* DATA PROVIDED:
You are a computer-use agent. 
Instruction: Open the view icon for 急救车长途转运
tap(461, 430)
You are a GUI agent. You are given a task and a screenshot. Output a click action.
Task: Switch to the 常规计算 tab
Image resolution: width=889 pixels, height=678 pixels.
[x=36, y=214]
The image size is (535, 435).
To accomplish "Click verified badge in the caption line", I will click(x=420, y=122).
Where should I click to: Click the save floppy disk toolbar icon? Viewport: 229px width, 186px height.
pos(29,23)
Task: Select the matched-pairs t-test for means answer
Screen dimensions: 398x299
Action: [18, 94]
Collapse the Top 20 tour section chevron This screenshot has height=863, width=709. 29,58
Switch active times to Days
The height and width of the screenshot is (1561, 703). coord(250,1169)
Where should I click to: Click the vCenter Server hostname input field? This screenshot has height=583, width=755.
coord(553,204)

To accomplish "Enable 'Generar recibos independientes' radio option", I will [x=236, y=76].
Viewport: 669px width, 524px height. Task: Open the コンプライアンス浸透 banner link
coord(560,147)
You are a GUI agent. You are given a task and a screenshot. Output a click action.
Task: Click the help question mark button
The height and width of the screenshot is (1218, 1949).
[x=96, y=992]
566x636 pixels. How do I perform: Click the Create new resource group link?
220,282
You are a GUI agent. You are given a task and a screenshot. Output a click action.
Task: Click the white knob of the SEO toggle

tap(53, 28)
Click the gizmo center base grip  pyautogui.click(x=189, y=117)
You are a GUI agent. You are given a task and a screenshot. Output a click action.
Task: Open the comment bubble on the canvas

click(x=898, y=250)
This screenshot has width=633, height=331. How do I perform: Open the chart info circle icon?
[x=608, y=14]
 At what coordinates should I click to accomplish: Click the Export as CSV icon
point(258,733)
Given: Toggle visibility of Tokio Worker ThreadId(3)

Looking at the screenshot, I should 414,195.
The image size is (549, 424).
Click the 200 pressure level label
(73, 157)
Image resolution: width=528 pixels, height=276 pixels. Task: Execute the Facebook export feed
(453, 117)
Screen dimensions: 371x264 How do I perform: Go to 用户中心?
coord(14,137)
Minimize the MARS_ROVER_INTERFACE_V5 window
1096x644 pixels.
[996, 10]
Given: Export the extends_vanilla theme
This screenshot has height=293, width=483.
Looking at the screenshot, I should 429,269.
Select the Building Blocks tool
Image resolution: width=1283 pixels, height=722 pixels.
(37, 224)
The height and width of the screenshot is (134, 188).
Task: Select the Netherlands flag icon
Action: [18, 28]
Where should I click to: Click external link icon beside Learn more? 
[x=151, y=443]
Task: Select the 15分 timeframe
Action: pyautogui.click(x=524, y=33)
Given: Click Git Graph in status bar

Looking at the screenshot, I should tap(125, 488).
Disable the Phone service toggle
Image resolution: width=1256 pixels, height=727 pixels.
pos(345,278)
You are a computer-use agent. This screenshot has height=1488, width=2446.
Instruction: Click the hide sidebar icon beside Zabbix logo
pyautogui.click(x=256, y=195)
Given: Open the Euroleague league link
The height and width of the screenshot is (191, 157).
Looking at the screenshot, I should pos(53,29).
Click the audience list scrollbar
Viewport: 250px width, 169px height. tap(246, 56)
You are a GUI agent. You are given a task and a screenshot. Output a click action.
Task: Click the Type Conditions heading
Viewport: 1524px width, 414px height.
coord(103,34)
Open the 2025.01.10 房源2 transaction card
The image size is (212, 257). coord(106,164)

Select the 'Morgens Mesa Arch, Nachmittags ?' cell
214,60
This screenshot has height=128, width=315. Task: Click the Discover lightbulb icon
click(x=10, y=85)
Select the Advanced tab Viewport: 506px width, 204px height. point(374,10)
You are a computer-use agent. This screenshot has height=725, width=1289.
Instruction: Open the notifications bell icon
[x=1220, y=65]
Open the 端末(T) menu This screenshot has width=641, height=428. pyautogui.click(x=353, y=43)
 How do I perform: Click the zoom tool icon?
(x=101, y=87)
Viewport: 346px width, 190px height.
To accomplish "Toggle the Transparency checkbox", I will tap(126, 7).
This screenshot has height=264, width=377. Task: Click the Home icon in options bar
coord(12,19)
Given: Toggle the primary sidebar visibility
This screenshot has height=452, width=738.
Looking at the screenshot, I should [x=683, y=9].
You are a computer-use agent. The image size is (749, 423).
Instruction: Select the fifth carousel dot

* TASK INSTRUCTIONS: Update all of the items above by changing each "GUI agent" to "interface agent", keeping every other part the same.

* WRITTEN RESPONSE:
You are a computer-use agent. 
Instruction: Open the view icon for 急救车长途转运
tap(461, 430)
You are a interface agent. You are given a task and a screenshot. Output a click action.
Task: Switch to the 常规计算 tab
Image resolution: width=889 pixels, height=678 pixels.
[x=36, y=214]
The image size is (535, 435).
To accomplish "Click verified badge in the caption line", I will click(x=420, y=122).
Where should I click to: Click the save floppy disk toolbar icon? Viewport: 229px width, 186px height.
pos(29,23)
Task: Select the matched-pairs t-test for means answer
Screen dimensions: 398x299
Action: [18, 94]
Collapse the Top 20 tour section chevron This screenshot has height=863, width=709. 29,58
Switch active times to Days
The height and width of the screenshot is (1561, 703). coord(250,1169)
Where should I click to: Click the vCenter Server hostname input field? This screenshot has height=583, width=755.
coord(553,204)

To accomplish "Enable 'Generar recibos independientes' radio option", I will [x=236, y=76].
Viewport: 669px width, 524px height. Task: Open the コンプライアンス浸透 banner link
coord(560,147)
You are a interface agent. You are given a task and a screenshot. Output a click action.
Task: Click the help question mark button
The height and width of the screenshot is (1218, 1949).
[x=96, y=992]
566x636 pixels. How do I perform: Click the Create new resource group link?
220,282
You are a interface agent. You are given a task and a screenshot. Output a click action.
Task: Click the white knob of the SEO toggle

tap(53, 28)
Click the gizmo center base grip  pyautogui.click(x=189, y=117)
You are a interface agent. You are given a task and a screenshot. Output a click action.
Task: Open the comment bubble on the canvas

click(x=898, y=250)
This screenshot has width=633, height=331. How do I perform: Open the chart info circle icon?
[x=608, y=14]
 At what coordinates should I click to accomplish: Click the Export as CSV icon
point(258,733)
Given: Toggle visibility of Tokio Worker ThreadId(3)

Looking at the screenshot, I should 414,195.
The image size is (549, 424).
Click the 200 pressure level label
(73, 157)
Image resolution: width=528 pixels, height=276 pixels. Task: Execute the Facebook export feed
(453, 117)
Screen dimensions: 371x264 How do I perform: Go to 用户中心?
coord(14,137)
Minimize the MARS_ROVER_INTERFACE_V5 window
1096x644 pixels.
[996, 10]
Given: Export the extends_vanilla theme
This screenshot has height=293, width=483.
Looking at the screenshot, I should 429,269.
Select the Building Blocks tool
Image resolution: width=1283 pixels, height=722 pixels.
(37, 224)
The height and width of the screenshot is (134, 188).
Task: Select the Netherlands flag icon
Action: [18, 28]
Where should I click to: Click external link icon beside Learn more? 
[x=151, y=443]
Task: Select the 15分 timeframe
Action: pyautogui.click(x=524, y=33)
Given: Click Git Graph in status bar

Looking at the screenshot, I should tap(125, 488).
Disable the Phone service toggle
Image resolution: width=1256 pixels, height=727 pixels.
pos(345,278)
You are a computer-use agent. This screenshot has height=1488, width=2446.
Instruction: Click the hide sidebar icon beside Zabbix logo
pyautogui.click(x=256, y=195)
Given: Open the Euroleague league link
The height and width of the screenshot is (191, 157).
Looking at the screenshot, I should pos(53,29).
Click the audience list scrollbar
Viewport: 250px width, 169px height. tap(246, 56)
You are a interface agent. You are given a task and a screenshot. Output a click action.
Task: Click the Type Conditions heading
Viewport: 1524px width, 414px height.
coord(103,34)
Open the 2025.01.10 房源2 transaction card
The image size is (212, 257). coord(106,164)

Select the 'Morgens Mesa Arch, Nachmittags ?' cell
214,60
This screenshot has height=128, width=315. Task: Click the Discover lightbulb icon
click(x=10, y=85)
Select the Advanced tab Viewport: 506px width, 204px height. point(374,10)
You are a computer-use agent. This screenshot has height=725, width=1289.
Instruction: Open the notifications bell icon
[x=1220, y=65]
Open the 端末(T) menu This screenshot has width=641, height=428. pyautogui.click(x=353, y=43)
 How do I perform: Click the zoom tool icon?
(x=101, y=87)
Viewport: 346px width, 190px height.
To accomplish "Toggle the Transparency checkbox", I will tap(126, 7).
This screenshot has height=264, width=377. Task: Click the Home icon in options bar
coord(12,19)
Given: Toggle the primary sidebar visibility
This screenshot has height=452, width=738.
Looking at the screenshot, I should [x=683, y=9].
You are a computer-use agent. The image size is (749, 423).
Instruction: Select the fifth carousel dot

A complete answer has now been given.